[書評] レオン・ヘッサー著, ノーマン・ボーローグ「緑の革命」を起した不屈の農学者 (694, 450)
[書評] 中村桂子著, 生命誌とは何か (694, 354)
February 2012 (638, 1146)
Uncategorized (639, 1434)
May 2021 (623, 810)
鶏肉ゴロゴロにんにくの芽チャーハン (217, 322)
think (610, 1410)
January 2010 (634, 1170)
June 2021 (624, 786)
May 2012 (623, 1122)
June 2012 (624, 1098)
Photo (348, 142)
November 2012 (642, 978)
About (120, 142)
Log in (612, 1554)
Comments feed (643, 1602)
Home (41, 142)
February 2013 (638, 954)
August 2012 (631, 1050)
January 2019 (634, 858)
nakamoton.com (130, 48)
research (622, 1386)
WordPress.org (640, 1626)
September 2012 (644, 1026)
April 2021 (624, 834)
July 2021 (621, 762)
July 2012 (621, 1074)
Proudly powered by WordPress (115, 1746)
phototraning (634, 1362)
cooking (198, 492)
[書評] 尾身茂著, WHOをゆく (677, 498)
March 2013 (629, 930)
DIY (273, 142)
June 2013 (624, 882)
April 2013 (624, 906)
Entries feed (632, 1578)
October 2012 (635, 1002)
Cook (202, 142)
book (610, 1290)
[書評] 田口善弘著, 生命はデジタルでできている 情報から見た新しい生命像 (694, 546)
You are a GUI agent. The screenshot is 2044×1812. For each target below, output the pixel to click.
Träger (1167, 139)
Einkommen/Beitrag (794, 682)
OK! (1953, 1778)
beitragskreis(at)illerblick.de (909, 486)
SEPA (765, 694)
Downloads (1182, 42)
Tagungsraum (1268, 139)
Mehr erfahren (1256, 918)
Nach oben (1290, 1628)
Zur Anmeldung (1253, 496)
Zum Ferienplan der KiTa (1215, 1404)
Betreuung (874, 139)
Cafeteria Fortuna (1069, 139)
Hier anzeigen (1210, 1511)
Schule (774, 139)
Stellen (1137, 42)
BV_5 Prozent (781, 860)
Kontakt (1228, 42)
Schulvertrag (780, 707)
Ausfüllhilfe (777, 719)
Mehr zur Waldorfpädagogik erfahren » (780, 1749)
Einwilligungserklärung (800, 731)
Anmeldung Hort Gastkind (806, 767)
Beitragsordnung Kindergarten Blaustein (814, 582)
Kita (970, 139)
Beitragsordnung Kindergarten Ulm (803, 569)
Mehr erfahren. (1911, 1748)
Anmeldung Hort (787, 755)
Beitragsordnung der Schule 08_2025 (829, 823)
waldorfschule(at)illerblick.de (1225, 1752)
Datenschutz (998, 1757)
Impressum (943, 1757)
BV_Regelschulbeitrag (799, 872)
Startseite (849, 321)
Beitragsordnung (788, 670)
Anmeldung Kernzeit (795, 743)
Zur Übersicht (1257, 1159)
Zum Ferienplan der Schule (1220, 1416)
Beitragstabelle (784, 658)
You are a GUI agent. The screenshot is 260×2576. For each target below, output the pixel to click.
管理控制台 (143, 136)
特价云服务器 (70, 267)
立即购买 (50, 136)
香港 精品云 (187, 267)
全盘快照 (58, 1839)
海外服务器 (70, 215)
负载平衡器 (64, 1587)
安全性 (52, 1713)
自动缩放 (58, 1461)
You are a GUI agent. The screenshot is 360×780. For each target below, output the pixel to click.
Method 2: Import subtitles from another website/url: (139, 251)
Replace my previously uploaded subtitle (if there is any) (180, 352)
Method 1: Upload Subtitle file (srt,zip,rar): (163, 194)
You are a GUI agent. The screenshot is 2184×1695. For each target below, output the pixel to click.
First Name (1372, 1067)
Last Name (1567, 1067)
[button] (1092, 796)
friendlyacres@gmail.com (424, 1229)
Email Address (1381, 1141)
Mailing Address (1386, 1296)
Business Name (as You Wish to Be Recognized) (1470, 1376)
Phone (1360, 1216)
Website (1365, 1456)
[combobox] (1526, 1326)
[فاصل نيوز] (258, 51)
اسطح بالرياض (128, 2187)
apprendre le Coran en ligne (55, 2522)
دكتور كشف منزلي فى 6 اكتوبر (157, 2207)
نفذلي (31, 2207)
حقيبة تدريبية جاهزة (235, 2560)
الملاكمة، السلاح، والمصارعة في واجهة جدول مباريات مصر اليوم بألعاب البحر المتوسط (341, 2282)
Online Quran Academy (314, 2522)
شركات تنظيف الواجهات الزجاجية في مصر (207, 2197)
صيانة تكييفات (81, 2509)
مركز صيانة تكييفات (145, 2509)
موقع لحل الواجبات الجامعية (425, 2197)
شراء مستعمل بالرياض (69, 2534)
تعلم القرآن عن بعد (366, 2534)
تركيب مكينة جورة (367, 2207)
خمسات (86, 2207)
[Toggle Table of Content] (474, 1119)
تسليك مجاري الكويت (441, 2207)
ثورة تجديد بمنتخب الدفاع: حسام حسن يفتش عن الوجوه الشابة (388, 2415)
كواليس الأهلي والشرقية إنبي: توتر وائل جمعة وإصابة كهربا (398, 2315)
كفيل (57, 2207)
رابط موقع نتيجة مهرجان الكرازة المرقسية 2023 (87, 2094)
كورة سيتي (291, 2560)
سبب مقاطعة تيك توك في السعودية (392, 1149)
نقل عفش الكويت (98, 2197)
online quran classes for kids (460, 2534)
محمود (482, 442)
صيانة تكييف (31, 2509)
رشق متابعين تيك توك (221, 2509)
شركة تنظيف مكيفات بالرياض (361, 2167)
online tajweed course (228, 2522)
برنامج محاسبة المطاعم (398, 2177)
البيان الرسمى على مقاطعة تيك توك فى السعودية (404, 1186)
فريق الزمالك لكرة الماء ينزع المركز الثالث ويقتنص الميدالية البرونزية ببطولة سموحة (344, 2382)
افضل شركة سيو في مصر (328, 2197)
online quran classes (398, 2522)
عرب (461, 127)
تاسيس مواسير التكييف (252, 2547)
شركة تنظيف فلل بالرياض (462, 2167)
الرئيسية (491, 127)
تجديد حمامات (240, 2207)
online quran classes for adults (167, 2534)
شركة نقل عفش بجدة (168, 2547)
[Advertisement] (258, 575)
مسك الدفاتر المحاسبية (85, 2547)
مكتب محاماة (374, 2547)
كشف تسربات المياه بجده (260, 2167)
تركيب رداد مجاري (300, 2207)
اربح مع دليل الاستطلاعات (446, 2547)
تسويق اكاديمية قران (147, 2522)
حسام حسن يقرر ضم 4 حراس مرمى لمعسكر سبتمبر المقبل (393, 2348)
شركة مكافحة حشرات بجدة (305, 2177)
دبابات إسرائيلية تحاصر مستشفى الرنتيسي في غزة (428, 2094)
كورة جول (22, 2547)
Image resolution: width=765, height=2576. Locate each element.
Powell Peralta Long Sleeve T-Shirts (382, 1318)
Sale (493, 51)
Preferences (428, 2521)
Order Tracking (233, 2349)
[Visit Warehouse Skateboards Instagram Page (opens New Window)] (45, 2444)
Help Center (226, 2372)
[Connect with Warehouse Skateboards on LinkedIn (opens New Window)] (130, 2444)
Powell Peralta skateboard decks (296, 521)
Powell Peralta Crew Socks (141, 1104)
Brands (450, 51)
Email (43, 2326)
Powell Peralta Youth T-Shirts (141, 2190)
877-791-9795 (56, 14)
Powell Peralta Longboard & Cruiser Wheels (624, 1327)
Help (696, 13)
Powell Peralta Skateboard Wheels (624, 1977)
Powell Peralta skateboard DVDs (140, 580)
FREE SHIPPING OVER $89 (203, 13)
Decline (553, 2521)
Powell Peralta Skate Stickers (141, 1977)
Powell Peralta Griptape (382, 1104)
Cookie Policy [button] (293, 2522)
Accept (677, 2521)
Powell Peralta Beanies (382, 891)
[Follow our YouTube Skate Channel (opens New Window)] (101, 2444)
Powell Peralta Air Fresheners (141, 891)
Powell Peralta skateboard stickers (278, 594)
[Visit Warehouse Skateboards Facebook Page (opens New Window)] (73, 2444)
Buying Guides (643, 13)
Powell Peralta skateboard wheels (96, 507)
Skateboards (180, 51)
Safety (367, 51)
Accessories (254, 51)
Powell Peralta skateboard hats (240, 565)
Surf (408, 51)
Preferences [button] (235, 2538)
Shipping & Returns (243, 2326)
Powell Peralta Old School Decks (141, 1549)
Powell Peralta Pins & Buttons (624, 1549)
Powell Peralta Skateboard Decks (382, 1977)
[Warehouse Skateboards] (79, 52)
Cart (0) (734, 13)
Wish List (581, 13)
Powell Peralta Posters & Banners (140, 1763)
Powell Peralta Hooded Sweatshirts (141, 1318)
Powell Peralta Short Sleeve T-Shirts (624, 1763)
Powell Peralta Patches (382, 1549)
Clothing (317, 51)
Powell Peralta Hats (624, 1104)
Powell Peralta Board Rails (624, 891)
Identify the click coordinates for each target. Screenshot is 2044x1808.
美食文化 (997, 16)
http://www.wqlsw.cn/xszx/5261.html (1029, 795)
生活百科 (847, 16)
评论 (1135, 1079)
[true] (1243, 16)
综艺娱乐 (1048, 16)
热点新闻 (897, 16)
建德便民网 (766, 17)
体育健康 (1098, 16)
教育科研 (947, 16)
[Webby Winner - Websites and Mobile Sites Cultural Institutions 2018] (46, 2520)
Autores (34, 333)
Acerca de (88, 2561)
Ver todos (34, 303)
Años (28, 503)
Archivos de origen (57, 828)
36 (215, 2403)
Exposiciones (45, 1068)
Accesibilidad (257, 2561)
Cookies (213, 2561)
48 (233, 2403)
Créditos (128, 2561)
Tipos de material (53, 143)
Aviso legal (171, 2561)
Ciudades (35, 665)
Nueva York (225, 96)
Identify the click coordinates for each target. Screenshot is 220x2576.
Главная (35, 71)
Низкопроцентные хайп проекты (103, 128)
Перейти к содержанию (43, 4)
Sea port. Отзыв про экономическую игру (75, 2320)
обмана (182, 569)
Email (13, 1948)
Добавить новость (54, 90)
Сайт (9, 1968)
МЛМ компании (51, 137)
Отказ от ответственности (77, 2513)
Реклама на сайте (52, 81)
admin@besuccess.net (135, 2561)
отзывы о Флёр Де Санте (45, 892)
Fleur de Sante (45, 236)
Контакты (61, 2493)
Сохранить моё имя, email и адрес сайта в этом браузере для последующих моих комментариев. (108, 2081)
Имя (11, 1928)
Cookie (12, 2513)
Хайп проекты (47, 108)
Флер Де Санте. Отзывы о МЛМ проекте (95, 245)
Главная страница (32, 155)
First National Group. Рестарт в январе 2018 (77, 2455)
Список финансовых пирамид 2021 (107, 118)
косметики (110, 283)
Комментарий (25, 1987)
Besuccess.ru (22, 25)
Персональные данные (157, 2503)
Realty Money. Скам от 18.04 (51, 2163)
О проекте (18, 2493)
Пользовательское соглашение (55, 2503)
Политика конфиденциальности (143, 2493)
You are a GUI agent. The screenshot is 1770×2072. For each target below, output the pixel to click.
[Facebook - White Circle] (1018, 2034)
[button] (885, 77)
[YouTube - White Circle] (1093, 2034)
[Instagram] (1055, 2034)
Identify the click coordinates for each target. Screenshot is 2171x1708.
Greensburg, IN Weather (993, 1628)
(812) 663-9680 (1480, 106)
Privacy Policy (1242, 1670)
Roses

Work required: As the answer, set down only the lines from the data above between the one holding "شركة نقل عفش بجدة (168, 2547)" and the one holding "Image resolution: width=765, height=2576.", inclusive, exactly as they read.

Your response:
شركة نقل عفش بجدة (168, 2547)
[Advertisement] (258, 575)
مسك الدفاتر المحاسبية (85, 2547)
مكتب محاماة (374, 2547)
كشف تسربات المياه بجده (260, 2167)
تركيب رداد مجاري (300, 2207)
اربح مع دليل الاستطلاعات (446, 2547)
تسويق اكاديمية قران (147, 2522)
حسام حسن يقرر ضم 4 حراس مرمى لمعسكر سبتمبر المقبل (393, 2348)
شركة مكافحة حشرات بجدة (305, 2177)
دبابات إسرائيلية تحاصر مستشفى الرنتيسي في غزة (428, 2094)
كورة جول (22, 2547)
Image resolution: width=765, height=2576. Locate each element.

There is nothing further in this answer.